(Data supplied begins)

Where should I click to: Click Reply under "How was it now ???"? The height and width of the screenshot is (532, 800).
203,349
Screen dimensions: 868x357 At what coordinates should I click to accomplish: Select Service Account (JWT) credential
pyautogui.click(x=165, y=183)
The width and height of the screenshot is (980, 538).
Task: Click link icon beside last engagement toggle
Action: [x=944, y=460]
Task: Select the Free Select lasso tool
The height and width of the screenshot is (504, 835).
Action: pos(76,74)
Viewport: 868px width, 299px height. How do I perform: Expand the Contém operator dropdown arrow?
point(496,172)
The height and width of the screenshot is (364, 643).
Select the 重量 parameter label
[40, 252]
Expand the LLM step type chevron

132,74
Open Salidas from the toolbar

(Data supplied ends)

Take the records shown above and output them again exactly.

Where should I click to: Click Reply under "How was it now ???"? The height and width of the screenshot is (532, 800).
203,349
Screen dimensions: 868x357 At what coordinates should I click to accomplish: Select Service Account (JWT) credential
pyautogui.click(x=165, y=183)
The width and height of the screenshot is (980, 538).
Task: Click link icon beside last engagement toggle
Action: [x=944, y=460]
Task: Select the Free Select lasso tool
The height and width of the screenshot is (504, 835).
Action: pos(76,74)
Viewport: 868px width, 299px height. How do I perform: Expand the Contém operator dropdown arrow?
point(496,172)
The height and width of the screenshot is (364, 643).
Select the 重量 parameter label
[40, 252]
Expand the LLM step type chevron

132,74
Open Salidas from the toolbar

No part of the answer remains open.